I don't know where you live, but here in Canada this whole setup is quite cheap:
-mobo+cpu+2GB DDR2: 225$
-psu: 100$
-SATA RAID cards (2): 50$
-Antec 900: 125$
-9x500GB HDs: 800$
-USB stick (for the O/S): 20$
So for less than 1500$ you get a 2.2TB fully redundant storage, on which you can connect using Samba, NFS or whatever protocol your Linux O/S supports. As for myself, I use iSCSI and LVM in my client PC to connect to my 2 Antec servers so my system is completely redundant.
The only tricky part is to access the RAID cards from Linux, but even with no-name brands you can make it work with stock drivers and a good search engine...
lucm, indeed.
No, Samba doesn't have a 2GB file limit. Samba is fully 64-bit clean.
Jeremy.
Don't buy one of these. The drives are non removable (voids warranty) and when it fails like mine did after 9 months they expect you to send it in for repair without take the drives out. As I have all my financial information on it there is no chance so now I have a very expensive door stop.
----
I could spend much time espousing unRAID but here it is in a nutshell....

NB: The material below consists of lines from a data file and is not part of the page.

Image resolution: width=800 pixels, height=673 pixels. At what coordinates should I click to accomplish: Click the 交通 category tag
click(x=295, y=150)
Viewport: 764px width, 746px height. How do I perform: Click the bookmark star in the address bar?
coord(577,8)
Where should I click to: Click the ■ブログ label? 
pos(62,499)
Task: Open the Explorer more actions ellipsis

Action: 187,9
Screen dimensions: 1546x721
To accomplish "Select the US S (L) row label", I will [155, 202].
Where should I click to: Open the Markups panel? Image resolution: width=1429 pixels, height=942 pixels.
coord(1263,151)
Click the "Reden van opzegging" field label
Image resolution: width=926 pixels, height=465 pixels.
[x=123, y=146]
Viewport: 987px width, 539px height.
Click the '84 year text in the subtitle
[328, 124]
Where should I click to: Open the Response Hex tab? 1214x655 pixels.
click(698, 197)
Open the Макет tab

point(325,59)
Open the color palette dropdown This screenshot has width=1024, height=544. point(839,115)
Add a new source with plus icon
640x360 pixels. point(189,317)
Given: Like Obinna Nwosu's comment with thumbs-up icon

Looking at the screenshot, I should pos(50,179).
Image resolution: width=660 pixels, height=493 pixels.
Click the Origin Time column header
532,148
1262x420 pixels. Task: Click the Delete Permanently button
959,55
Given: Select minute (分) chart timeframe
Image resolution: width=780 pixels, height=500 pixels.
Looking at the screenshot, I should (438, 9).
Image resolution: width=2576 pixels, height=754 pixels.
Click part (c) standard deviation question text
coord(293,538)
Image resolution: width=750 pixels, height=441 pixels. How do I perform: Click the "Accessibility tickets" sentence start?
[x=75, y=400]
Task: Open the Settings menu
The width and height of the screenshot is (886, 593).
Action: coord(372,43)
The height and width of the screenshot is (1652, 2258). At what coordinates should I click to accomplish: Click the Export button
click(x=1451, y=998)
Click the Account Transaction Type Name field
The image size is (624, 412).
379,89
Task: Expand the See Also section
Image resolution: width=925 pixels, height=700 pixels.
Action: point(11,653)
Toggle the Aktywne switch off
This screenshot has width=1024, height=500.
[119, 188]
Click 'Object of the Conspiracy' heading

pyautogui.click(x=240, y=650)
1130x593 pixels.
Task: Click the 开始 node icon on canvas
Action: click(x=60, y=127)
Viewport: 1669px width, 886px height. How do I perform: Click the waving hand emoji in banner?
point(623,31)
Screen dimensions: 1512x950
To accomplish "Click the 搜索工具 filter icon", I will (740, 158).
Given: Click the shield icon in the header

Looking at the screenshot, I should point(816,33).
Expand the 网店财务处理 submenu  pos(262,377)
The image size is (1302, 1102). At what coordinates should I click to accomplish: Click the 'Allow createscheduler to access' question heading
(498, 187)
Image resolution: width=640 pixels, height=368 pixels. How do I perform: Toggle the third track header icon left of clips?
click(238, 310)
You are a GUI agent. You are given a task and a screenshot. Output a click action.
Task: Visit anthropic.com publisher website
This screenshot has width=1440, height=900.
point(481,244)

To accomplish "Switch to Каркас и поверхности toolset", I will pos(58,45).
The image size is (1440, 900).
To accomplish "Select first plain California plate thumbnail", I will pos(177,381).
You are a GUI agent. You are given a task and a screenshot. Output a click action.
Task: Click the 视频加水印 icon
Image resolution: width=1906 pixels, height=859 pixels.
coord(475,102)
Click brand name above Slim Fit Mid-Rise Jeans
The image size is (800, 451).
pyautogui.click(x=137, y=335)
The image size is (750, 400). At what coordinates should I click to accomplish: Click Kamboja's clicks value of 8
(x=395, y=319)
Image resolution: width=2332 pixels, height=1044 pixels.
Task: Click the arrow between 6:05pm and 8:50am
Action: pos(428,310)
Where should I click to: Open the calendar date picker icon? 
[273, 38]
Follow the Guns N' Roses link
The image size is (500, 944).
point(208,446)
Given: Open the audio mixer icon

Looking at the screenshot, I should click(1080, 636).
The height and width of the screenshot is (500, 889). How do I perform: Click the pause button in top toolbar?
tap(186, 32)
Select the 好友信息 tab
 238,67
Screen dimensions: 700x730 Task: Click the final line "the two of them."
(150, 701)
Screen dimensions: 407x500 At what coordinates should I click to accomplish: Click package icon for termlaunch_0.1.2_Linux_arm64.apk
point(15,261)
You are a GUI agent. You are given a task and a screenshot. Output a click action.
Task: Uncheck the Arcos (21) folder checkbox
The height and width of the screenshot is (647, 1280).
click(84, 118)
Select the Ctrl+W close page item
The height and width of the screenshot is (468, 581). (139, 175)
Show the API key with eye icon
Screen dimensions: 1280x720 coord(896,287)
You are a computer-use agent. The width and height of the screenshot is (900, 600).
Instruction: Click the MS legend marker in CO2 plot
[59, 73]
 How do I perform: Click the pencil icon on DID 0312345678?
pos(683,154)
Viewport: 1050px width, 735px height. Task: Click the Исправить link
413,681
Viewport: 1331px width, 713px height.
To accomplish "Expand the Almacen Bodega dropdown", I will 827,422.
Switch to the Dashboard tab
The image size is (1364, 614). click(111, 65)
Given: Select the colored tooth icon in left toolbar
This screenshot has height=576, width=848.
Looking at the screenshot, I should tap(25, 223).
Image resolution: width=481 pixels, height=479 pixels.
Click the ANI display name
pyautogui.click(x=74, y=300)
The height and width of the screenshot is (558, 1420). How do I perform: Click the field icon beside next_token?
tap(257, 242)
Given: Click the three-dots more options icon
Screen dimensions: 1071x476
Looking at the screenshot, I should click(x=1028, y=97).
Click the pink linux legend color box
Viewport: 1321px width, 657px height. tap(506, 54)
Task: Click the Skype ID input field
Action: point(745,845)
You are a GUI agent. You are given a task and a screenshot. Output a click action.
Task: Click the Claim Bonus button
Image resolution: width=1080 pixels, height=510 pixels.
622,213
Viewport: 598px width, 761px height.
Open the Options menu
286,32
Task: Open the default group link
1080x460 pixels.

Bunch of drives of whatever size, all but the parity drive are formatted ReiserFS. One drive, the parity drive, must be as big or bigger than all others. This drive stores parity for all other drives. Files are not spanned across drives nor is parity like normal RAID. This is good in that not all drives must spin to read or write a file. this is bad in that for reading you do not have the aggregate speed of multiple drives together. For normal use at home, in my case a media server and backup solution, performance is acceptable - especially for streaming to my HTPC (XBMC on Linux).
If a single drive fails I have access to ALL data and need to replace it with a drive as big or bigger than what failed. If TWO drives fail I lose data but instead of losing the entire data set I lose just the data on those two drives. To keep from losing all data with most RAID you need spares - yucky for home use. Since the drives are standard ReiserFS I can also pull a drive and read off it's data should I need to - most RAID I'm aware of cannot do this. There are companies specializing in data restoration from various types of RAID for a reason...
So, cheap hardware, low power usage (Celeron and drives spun down), pretty safe storage of data, and it's actually not very loud - I use 5in3 SATA cages in the new box, 4in3 CM cages in the IDE. I've not had issues with mine crashing either and if you wanted an FTP server could probably be setup.
Oh 2 be fair there are some downsides. Write speed is slow, security a little weak but there is some, disk space not always used 100% efficiently, and the hardware supported while good isn't HUGE. I think you're limited to "only" 14 drives too :-P
Fire away here or on their support board if you have questions...
Build it, Drive it, Improve it! Hybridz.org
Not trolling, as this is a serious question:
What data do you have that is so important as to require TrueCrypt, and yet is something that would be carried around off-site?